徒然な日々・零式

クラシックの演奏会を中心にあれこれと書いていきます。

サントリーホール サマーフェスティバル 2019 ~サントリー芸術財団50周年記念~(8/24)

大野和士がひらく大野セレクションの室内楽

演奏者についてはこちらのリンクをご覧下さいませ。

マグヌス・リンドベルイ:『オットーニ』 金管アンサンブルのための (2005)[日本初演

リンドベルイの作品を聴いたのは2008年のN響だったかな。色々とあった演奏会だったけれど、あの日の私の目的は「幻影とマントラ(西村朗)」で、そして最後の「エコー・モンタージュ原田敬子)」で魂をどっかに持ってかれてしまったので、どんな曲だったのかを思い出すことができない。でもおそらくは、それほど「変な」曲ではなかったと思う。なぜなら、今宵のこの曲は私にはごくごく平易・・・とまでは言わずとも、楽譜を買って演奏したいと思うアマチュアがいてもおかしくないような感じ。
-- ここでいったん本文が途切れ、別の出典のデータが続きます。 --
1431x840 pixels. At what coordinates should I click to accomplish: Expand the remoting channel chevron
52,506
マーク゠アンソニー・ターネジ:『デュエッティ・ダモーレ』 ヴァイオリンとチェロのための (2015)

ターネジという作曲家について、大野さんが「音符で表現する」と紹介したことがあり、それ以来何回か彼の作品を聴く機会があったけれど、ほんとその通りだよなぁと感じる。もちろん、ゲンオン特有の「変わった楽器の使い方」をする曲も書いているのかも知れないけれどさ。
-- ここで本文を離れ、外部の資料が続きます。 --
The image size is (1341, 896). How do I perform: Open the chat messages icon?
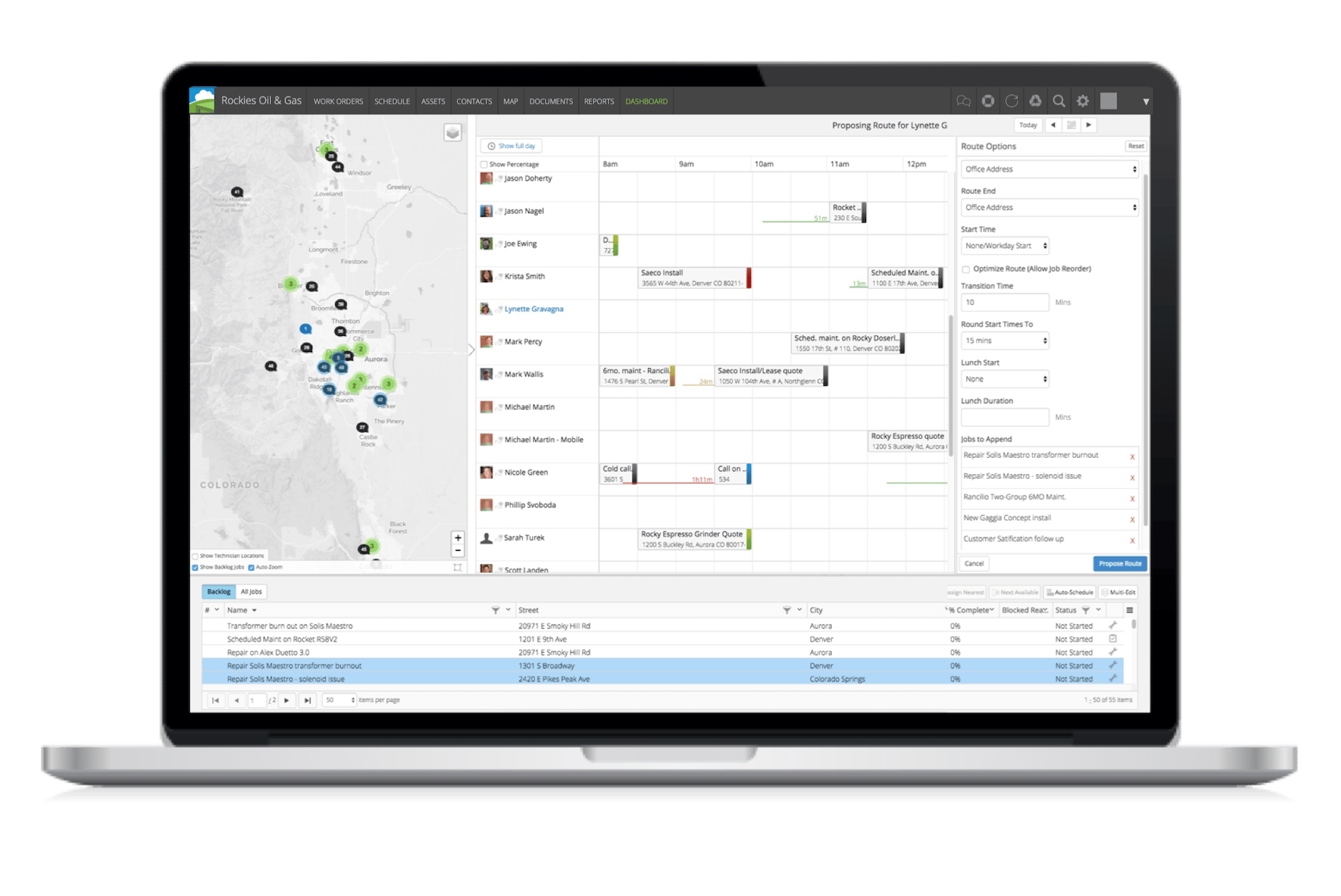(963, 101)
しかしながら、私はゲンオンを聴くとき、基本、その曲がどのような曲かは意識しない。様々な技法によって奏でられる音楽は、言霊となって私を包むからだ。だから開演前にプログラムノートはあまり読まないんだけどね、時間もあったしさ、読みまして、ははぁ、そういう流れの組曲的なものかと理解して聴き始めたけれど・・・。
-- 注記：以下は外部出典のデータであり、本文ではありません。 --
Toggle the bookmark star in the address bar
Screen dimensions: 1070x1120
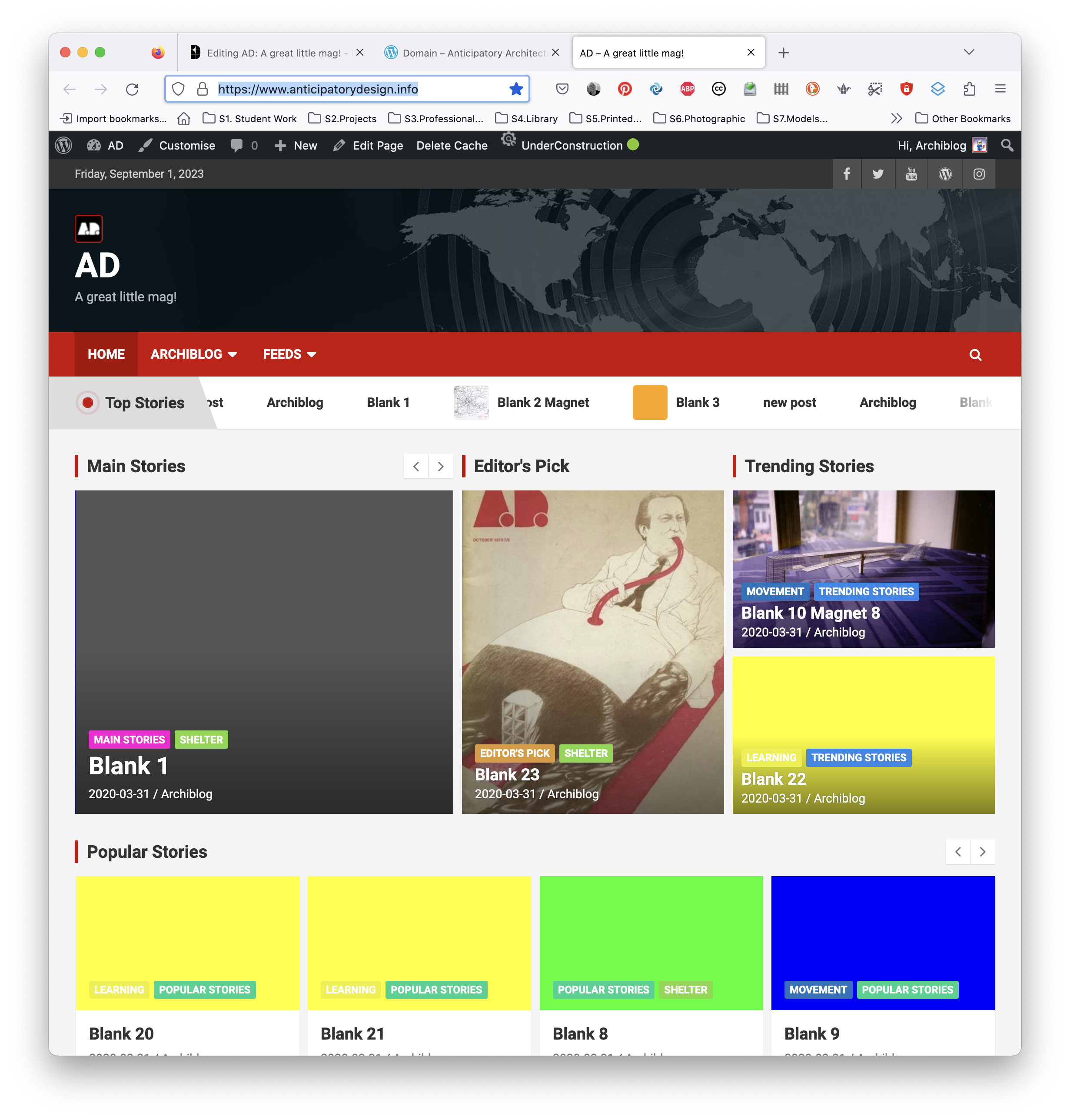(516, 89)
ちょいと意識がぶっ飛んでしまった。思うに、ソリスト二人の「音」が心地よかったせいではないかと弁明。

ヴォルフガング・リーム:『ビルトニス:アナクレオンテノール、ピアノ、ハープ、クラリネット、チェロのための(2004)

プログラムに私でもわかるドイツ語の対訳が掲載されていたので、それを読みながら聴いてみた。まずは私の「永遠のタミーノ」である吉田氏の変わらぬ美声に酔いしれたことを記したい。思えば初台で大野さんの「魔笛」を聴いたときの王子は吉田氏だったわ~。(ついでながら弁者は多田羅さんだった。)あの頃の輝きはいまや貫禄となりましたが、素晴らしかった。

そして、このテクストを見事に音楽になしたリームに感嘆すると共に、そうなればアナクレオンについて、メーリケについて勉強したくなり、ただいま英語と格闘中でございます。

細川俊夫:『悲しみの河』 リコーダーと弦楽アンサンブルのための (2016)[日本初演

いかにも細川氏らしい作品だったけれど、不遜にも尺八でもいいのでは?なとと考え、何を言っておるのだ、この曲はリコーダー奏者に献呈されているのだぞと自分を叱り、そして、2011年以来細川氏がその作品の中で発信し続けているものと、私自身が封印してしまったものとの対比が、頭の中でグルグルと回り続けた。これだけは決して答えが出ないものであり、文章化することも封じたので、これ以上は書かない。

サルヴァトーレ・シャリーノ:『ジェズアルド・センツァ・パローレ』 アンサンブルのための(2013)[日本初演

シャリーノ、シャリーノ・・・どこかで頭の中で引っかかったままで過去帳を調べたら、あった! あの素晴らしき誕生日が。

まぁそんなことはどうでもよくて、いい意味悪い意味両方で、いささか拍子抜けしたかも知れない。マドリガーレの編曲であるのだけれど、プログラムにもあったが、ヒジョーに「真っ当な」編曲なのだ。もちろんそれなりに変化はしていくのだが、編成も面白かったから、それこそ「ちょいとCLAコンでやれそうかも」と考えてしまいそうな。

(CLAコンとは、かつてパソ通で集っていた仲間たちで開いていた、内輪のコンサートのことです。)

実に楽しい演奏会だった。ゲンオンの演奏を好まない演奏家はたくさんおり、嫌々ながらに演奏してるなと感じる演奏会も経験しているが、今宵はそんなこともなく、皆様、曲を理解して楽しんで演奏しておられたと思う。

さて。いよいよ来週は「リトゥン・オン・スキン」。